• EXERCISE MATERIAL:
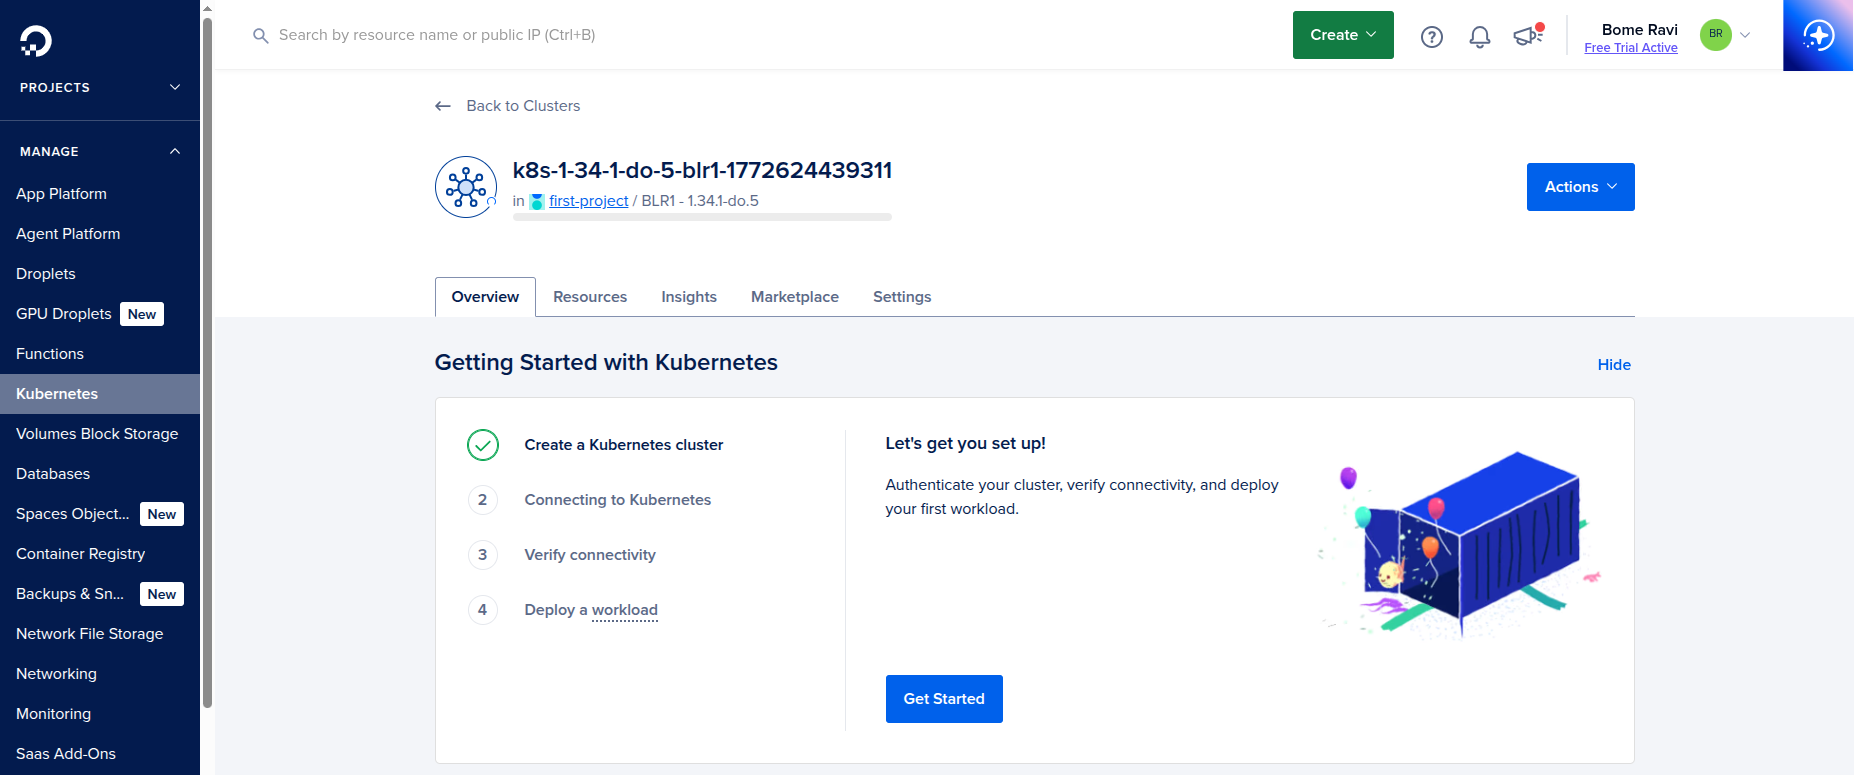The height and width of the screenshot is (775, 1854).
Task: Click the green checkmark for cluster creation
Action: [x=483, y=445]
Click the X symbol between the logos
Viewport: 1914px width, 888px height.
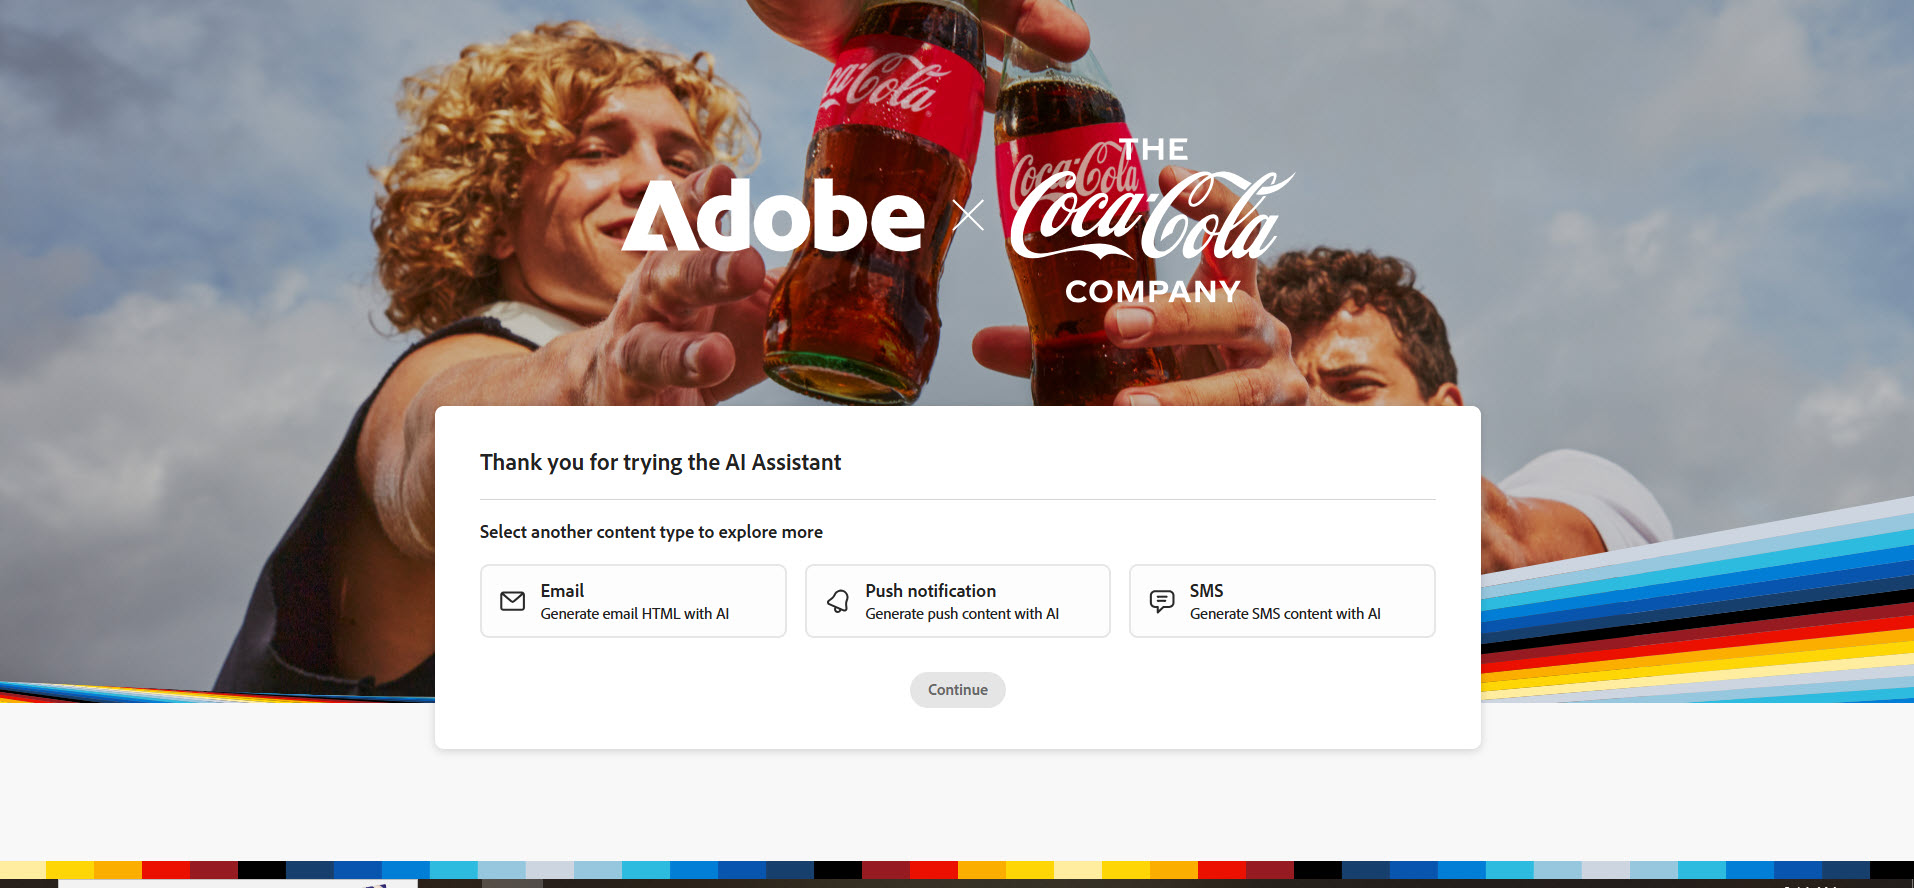[968, 215]
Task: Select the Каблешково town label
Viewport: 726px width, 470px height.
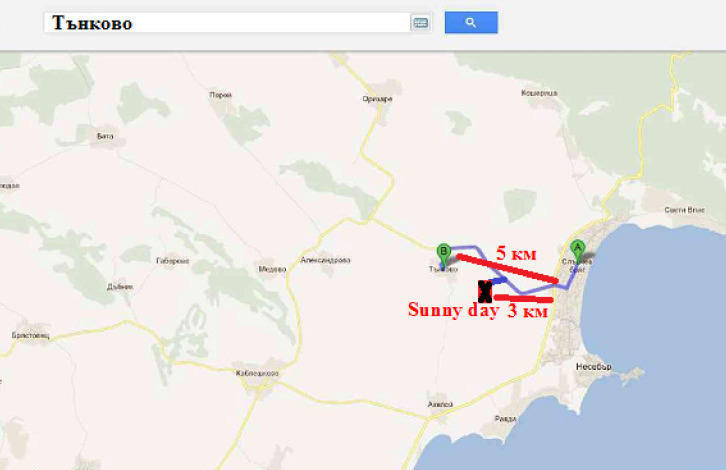Action: click(256, 374)
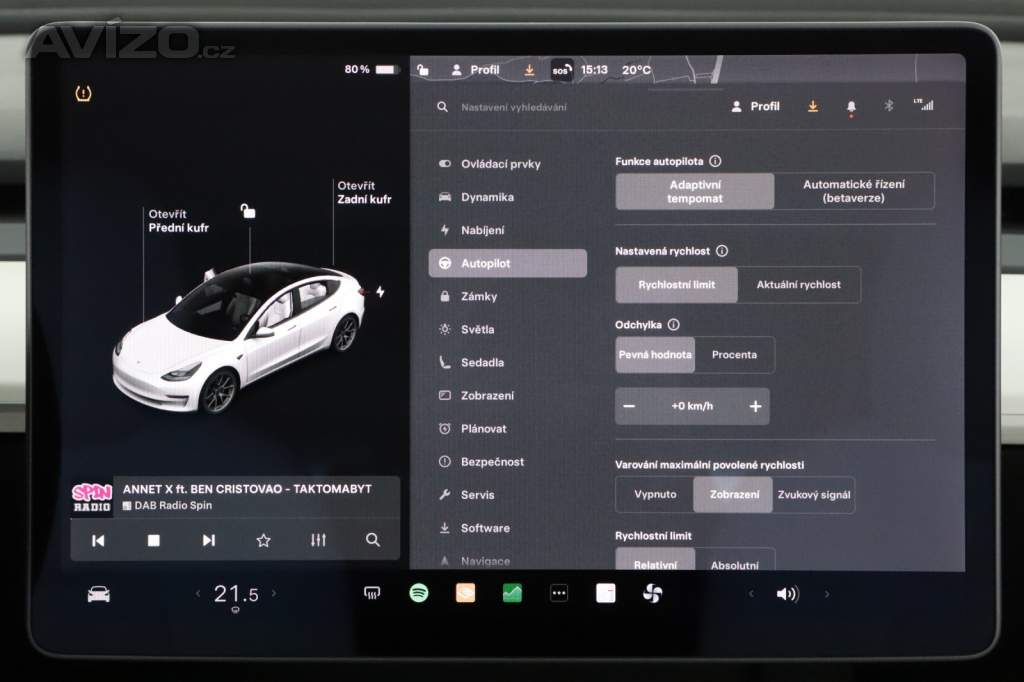Viewport: 1024px width, 682px height.
Task: Click the car controls icon
Action: click(98, 594)
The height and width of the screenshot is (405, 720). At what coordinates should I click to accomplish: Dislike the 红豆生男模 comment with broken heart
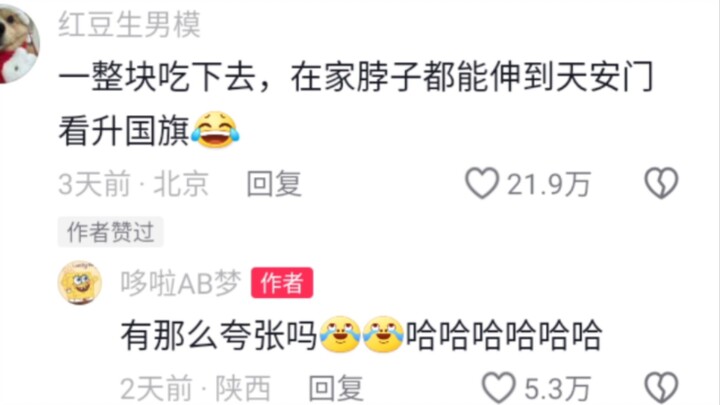[661, 183]
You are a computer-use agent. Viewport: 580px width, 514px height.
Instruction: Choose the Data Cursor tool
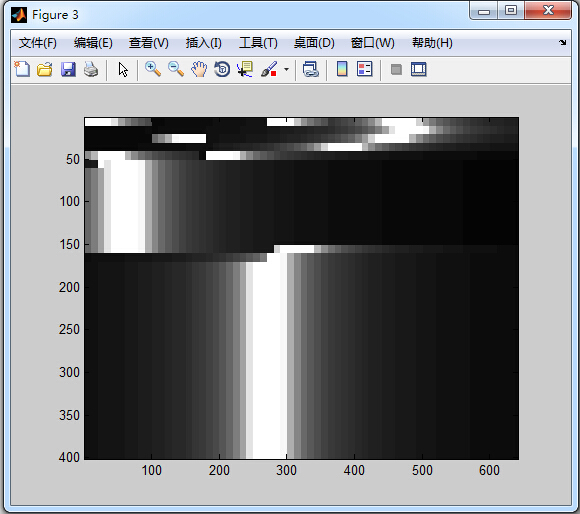point(245,69)
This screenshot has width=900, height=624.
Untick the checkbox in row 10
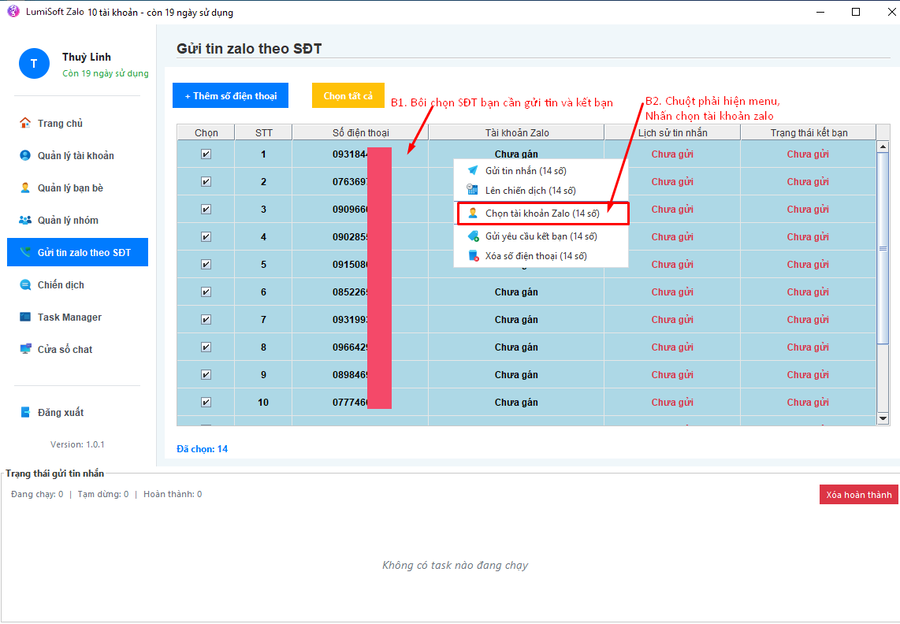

• EXERCISE BRIEF: Restate word for word the lines of the data above that begin at the line with "Click the X symbol between the logos" and end at the line with "You are a computer-use", keeping both ends and dropping every picture.

• THE COMPLETED TASK:
Click the X symbol between the logos
Viewport: 1914px width, 888px height.
[968, 215]
Task: Select the Каблешково town label
Viewport: 726px width, 470px height.
Action: click(256, 374)
Viewport: 1024px width, 682px height.
Task: Click the car controls icon
Action: click(98, 594)
The height and width of the screenshot is (405, 720). At what coordinates should I click to accomplish: Dislike the 红豆生男模 comment with broken heart
[661, 183]
You are a computer-use agent. Viewport: 580px width, 514px height.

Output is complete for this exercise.